Pertama, perjalanan yang mengharuskan iftar (tidak berpuasa) adalah perjalanan yang memang tidak memungkinkan untuk dilakukan puasa di mana apabila orang tersebut melakukannya akan timbul mudarat pada dirinya atau akan membuatnya tidak dapat melakukan kewajiban lain yang harus dilakukannya. Dalam kondisi ini orang tersebut wajib iftar (tidak puasa). Ini dapat dilihat dalam Hadits Abu Sa‘id al-Khudri yang menceritakan kisahnya dalam sebuah Hadits panjang,


… … … Kami pernah safar (berpergian) bersama Rasulullah saw ke Mekah dalam keadaan puasa. AbuSa‘id melanjutkan: Kemudian kami berhenti di suatu tempat, lalu Rasulullah saw bersabda, “Sesungguhnya kamu telah mendekati musuhmu, maka iftar (tidak puasa) akan lebih menguatkanmu.” Hal itu adalah rukhsah, sehingga di antara kami ada yang berpuasa dan ada yang tidak berpuasa. Kemudian pada pagi berikutnya kami berhenti di tempat lainnya, lalu beliau bersabda, “Kamu sudah lebih dekat kepada musuhmu, dan iftar (tidak puasa) akan lebih menguatkanmu. Oleh sebab itu berbukalah (iftar).” Hal itu adalah azimah, sehingga kami semua iftar (tidak puasa)… … … [HR Muslim, Abu Dawud, dan Ahmad]. (Muslim, sahih Muslim, I: 500, hadits no. 102 [1120], “Kitab as-Siyam, Bab Ajr al-Muftir fi Iża Tawalla al-‘Amal”;  Abu Dawud, Sunan Abi Dawud, diedit oleh Muhammad ‘Abd al-‘Aziz al-Khalidi (Beirut: Dar al-Kutub al-‘Ilmiyyah, 2007/1428), h. 385, hadits no. 2406, “Kitab as-Siyam, Bab as-Saum fī as-Safar; Ahmad, Musnad al-Imam Ahmad, XVII: 408-409, hadits no. 11307).

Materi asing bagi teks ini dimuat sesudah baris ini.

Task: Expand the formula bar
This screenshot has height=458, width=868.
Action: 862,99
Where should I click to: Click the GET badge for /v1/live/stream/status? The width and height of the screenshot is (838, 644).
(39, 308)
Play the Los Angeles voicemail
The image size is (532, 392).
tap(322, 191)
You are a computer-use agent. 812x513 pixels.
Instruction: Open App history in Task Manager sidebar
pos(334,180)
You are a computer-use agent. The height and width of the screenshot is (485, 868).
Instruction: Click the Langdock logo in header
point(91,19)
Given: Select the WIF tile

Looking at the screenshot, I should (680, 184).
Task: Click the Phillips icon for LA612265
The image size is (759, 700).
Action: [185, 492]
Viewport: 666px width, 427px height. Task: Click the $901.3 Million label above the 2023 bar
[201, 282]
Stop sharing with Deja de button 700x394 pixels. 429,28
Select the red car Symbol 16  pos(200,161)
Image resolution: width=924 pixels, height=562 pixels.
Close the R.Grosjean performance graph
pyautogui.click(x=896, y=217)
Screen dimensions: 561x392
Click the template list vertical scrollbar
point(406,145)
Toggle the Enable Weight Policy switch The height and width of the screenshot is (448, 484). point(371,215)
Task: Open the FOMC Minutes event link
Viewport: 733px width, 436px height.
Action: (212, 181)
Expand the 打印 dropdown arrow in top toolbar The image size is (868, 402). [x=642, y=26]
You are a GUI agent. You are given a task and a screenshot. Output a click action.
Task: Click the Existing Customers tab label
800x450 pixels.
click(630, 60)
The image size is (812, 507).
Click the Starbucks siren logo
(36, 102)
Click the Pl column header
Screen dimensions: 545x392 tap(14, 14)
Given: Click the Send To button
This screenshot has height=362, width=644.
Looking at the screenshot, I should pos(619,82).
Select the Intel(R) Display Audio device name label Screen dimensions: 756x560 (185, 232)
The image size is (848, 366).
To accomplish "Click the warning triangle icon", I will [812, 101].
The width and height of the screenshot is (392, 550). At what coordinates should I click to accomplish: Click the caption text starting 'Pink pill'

Dalam Hadits ini, yang mengisahkan perjalanan menuju Mekah (barang kali saat penaklukan Mekah), terlihat bahwa pada perhentian pertama yang belum terlalu dekat dengan musuh, Rasulullah memberi rukhsah untuk berbuka (iftar) sehingga ada yang puasa dan ada yang berbuka. Tetapi pada perhentian yang sudah berada dekat dengan musuh pada hari lain, Nabi saw memerintahkan untuk berbuka (tidak puasa) agar dapat menjalankan tugasnya dengan baik, dan ini bukan rukhsah tetapi adalah azimah (ketentuan pokok) yang harus dijalani. Oleh karena itu semua Sahabat tidak berpuasa.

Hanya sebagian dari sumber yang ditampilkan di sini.